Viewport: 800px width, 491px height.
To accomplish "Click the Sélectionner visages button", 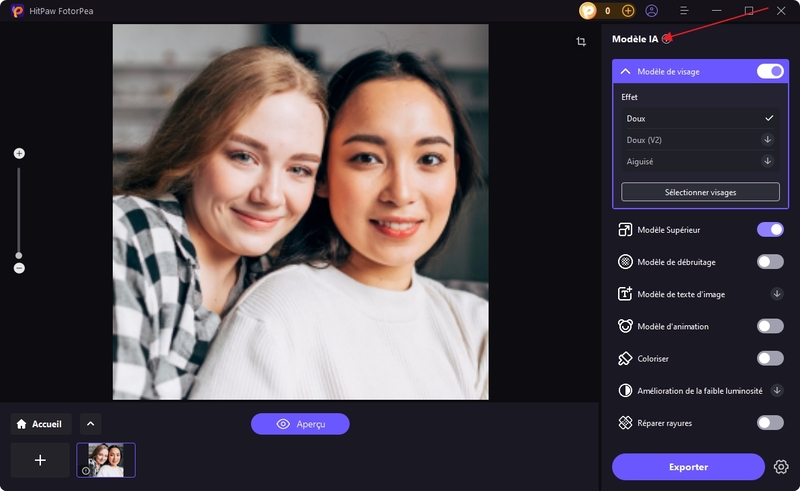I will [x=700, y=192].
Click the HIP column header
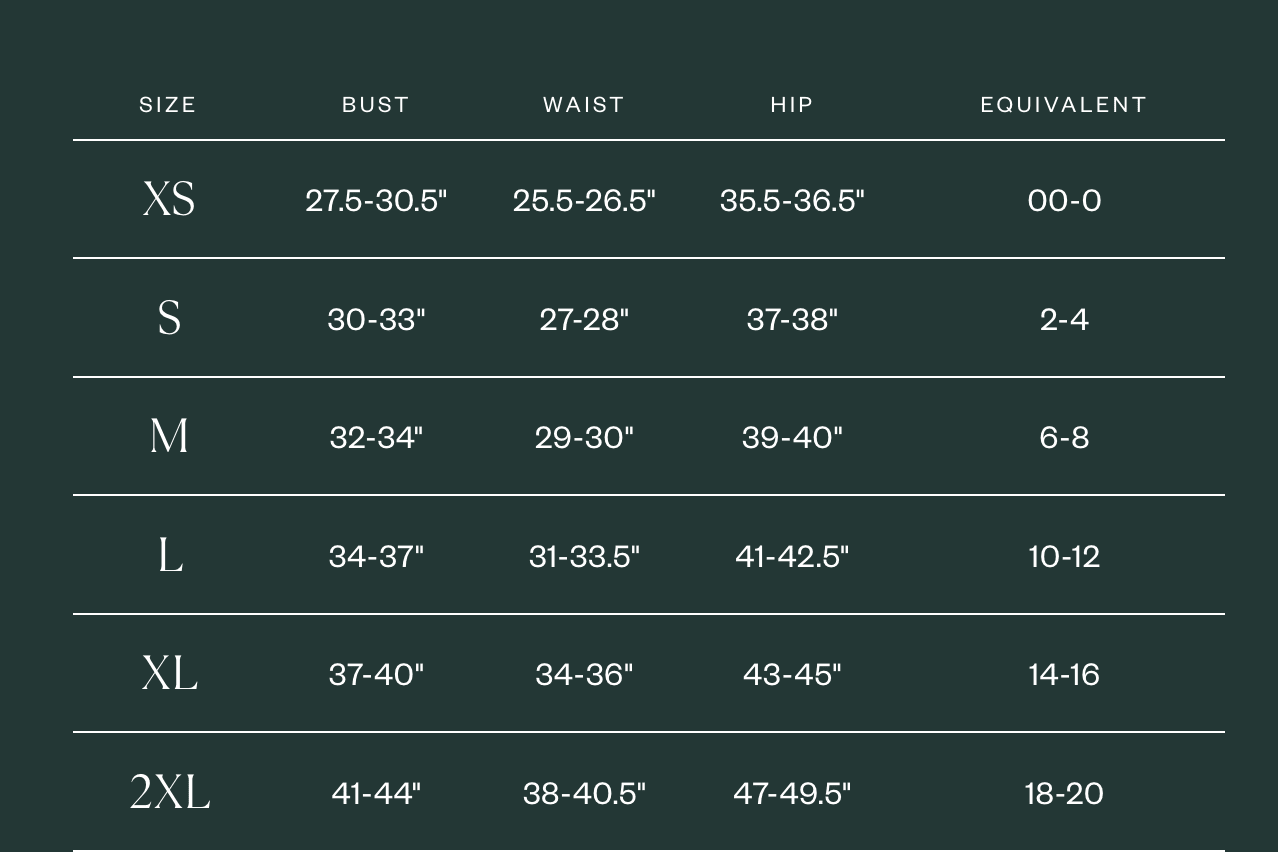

==

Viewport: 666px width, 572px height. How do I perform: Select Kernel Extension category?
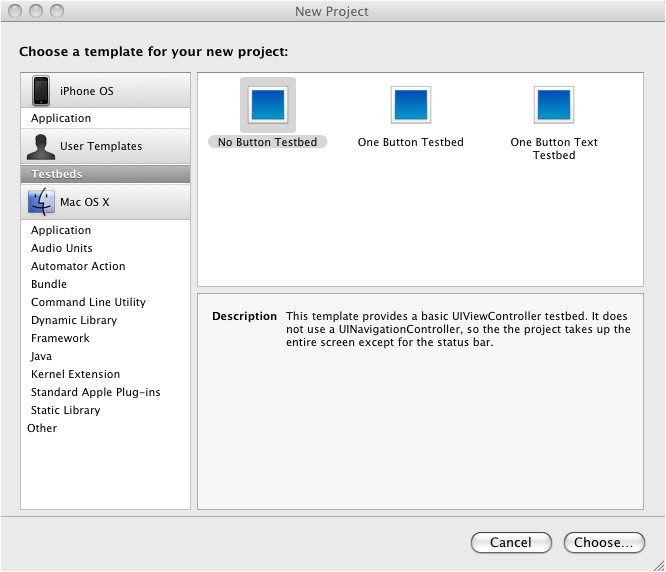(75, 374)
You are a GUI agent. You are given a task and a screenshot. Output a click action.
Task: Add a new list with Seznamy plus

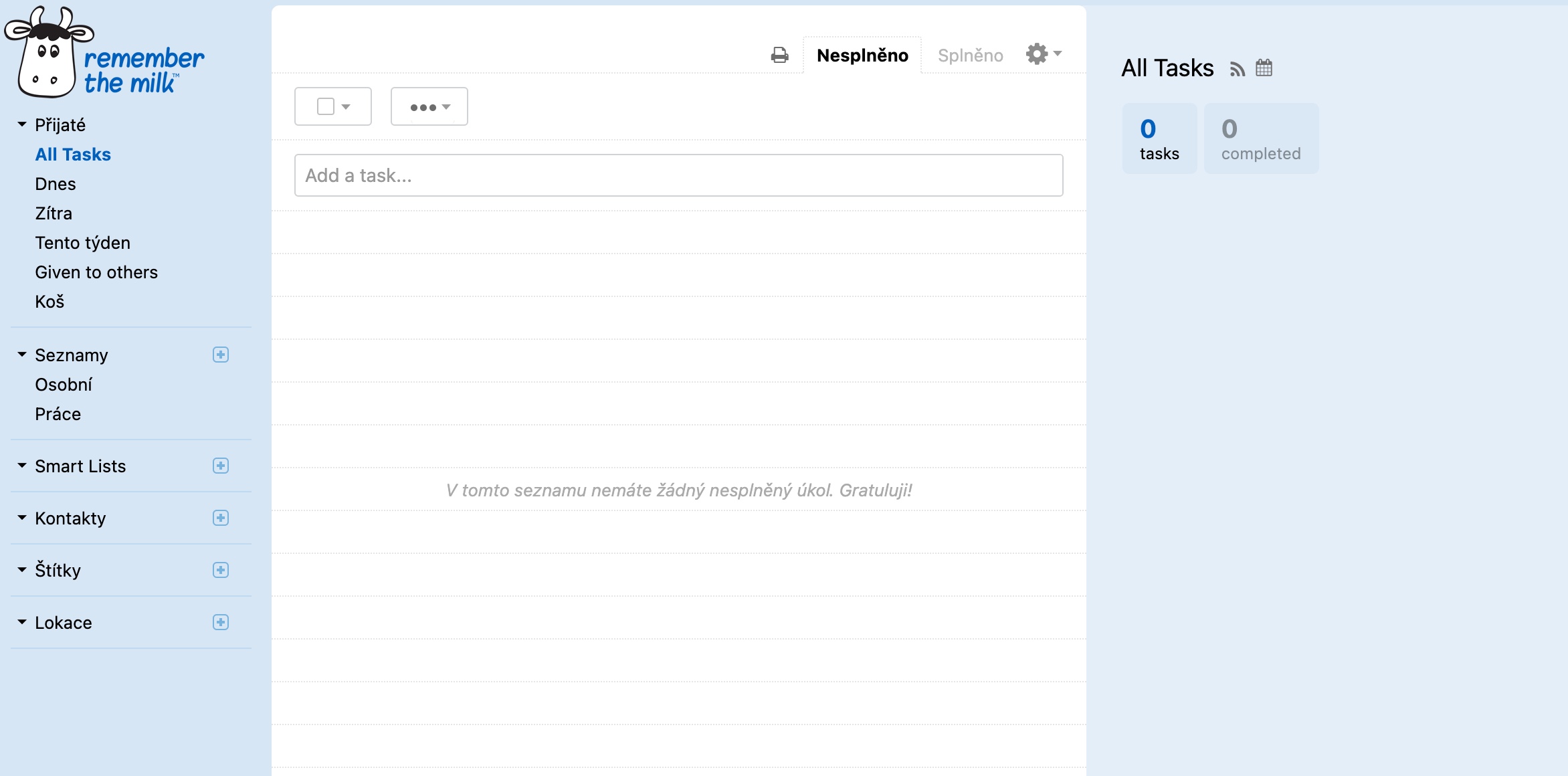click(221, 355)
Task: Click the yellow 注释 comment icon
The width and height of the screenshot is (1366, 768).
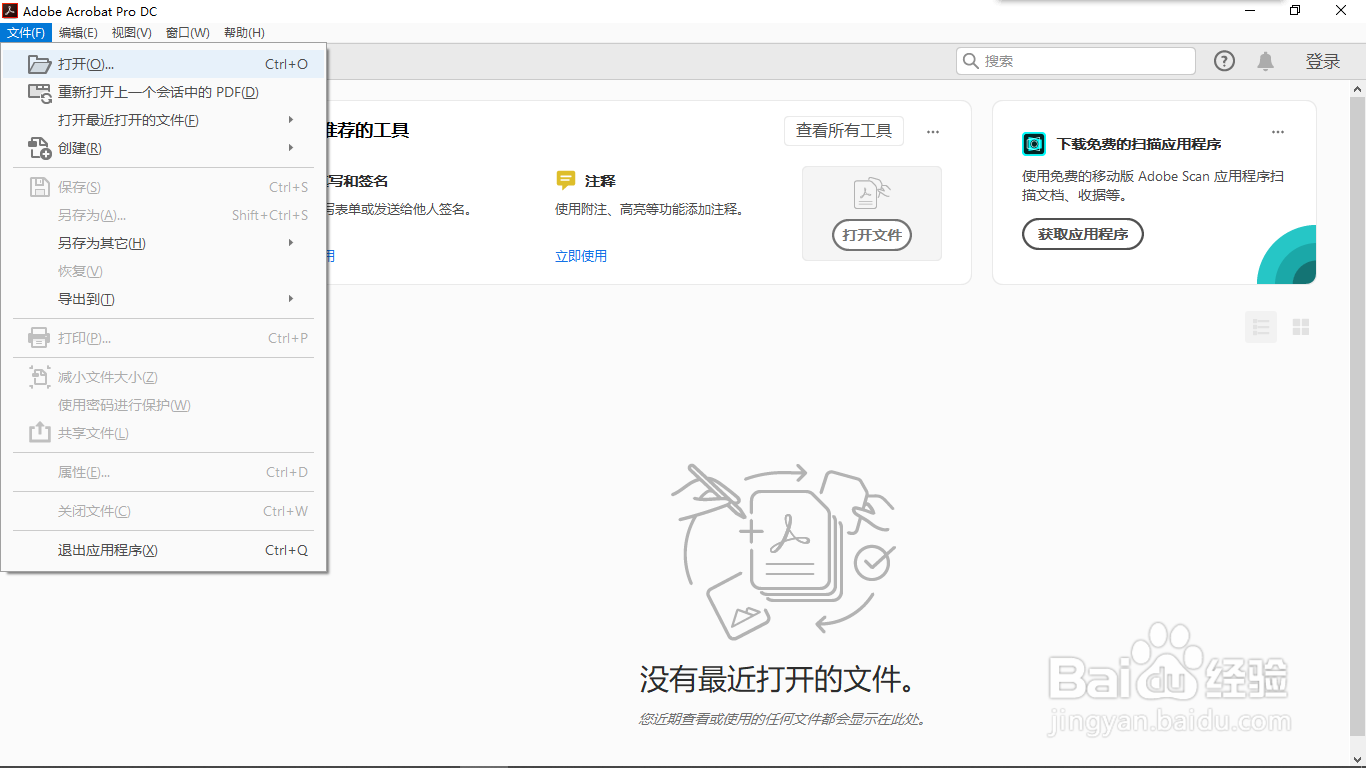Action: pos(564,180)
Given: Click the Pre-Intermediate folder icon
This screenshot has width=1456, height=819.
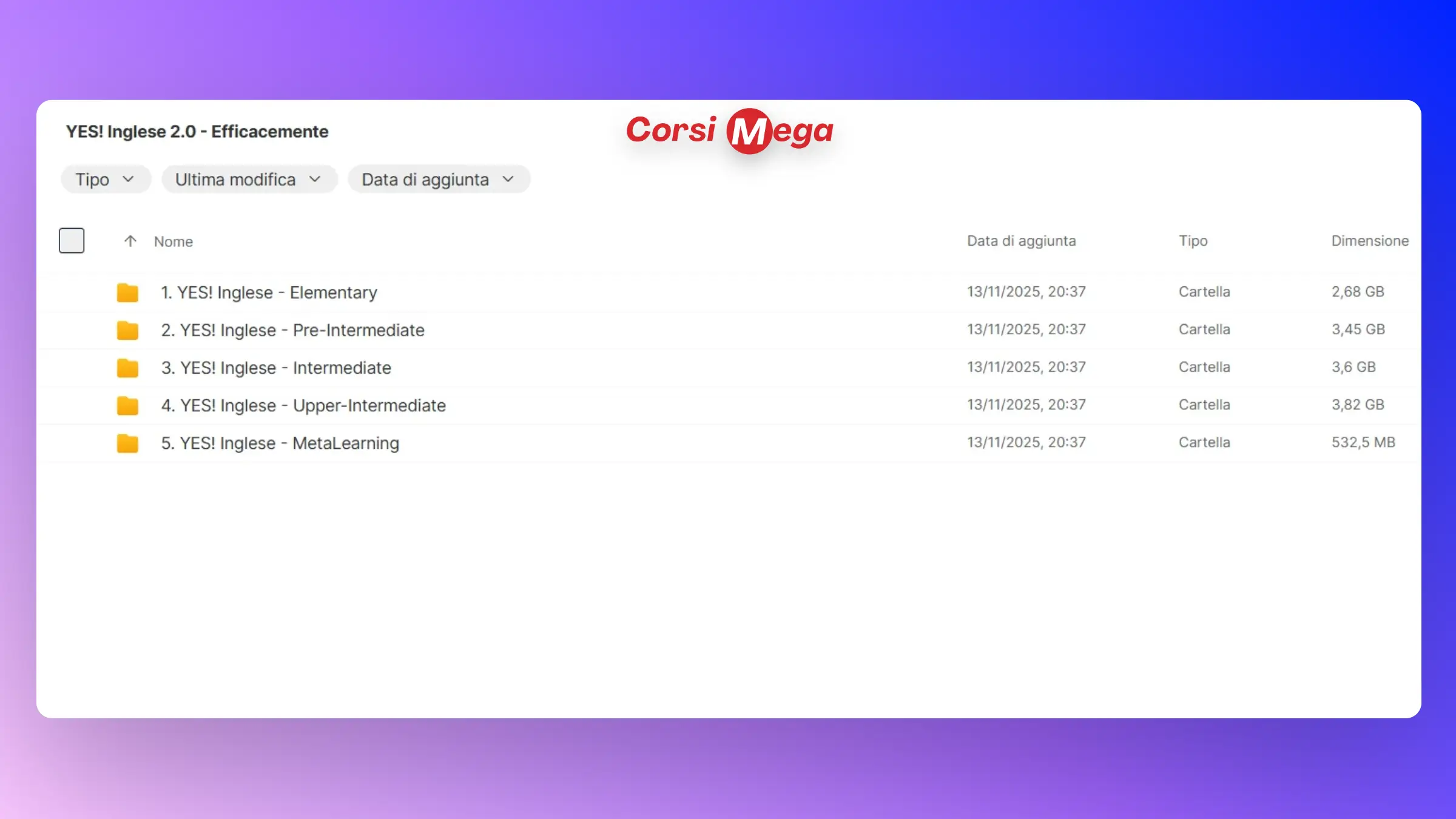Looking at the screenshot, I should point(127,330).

* WHAT NEEDS TO BE DONE *
Output everything in the material above from the line containing "You are a GUI" down to the line containing "Looking at the", both included, as a Markdown table with the columns Row and Text, numbering the rows and skipping blank lines. Leave the pictures out.

* SOLUTION *
| Row | Text |
|---|---|
| 1 | You are a GUI agent. You are given a task and a screenshot. Output a click action. |
| 2 | Task: Add a new list with Seznamy plus |
| 3 | click(221, 355) |
| 4 | Task: Click the yellow 注释 comment icon |
| 5 | The width and height of the screenshot is (1366, 768). |
| 6 | Action: pos(564,180) |
| 7 | Given: Click the Pre-Intermediate folder icon |
| 8 | This screenshot has width=1456, height=819. |
| 9 | Looking at the screenshot, I should point(127,330). |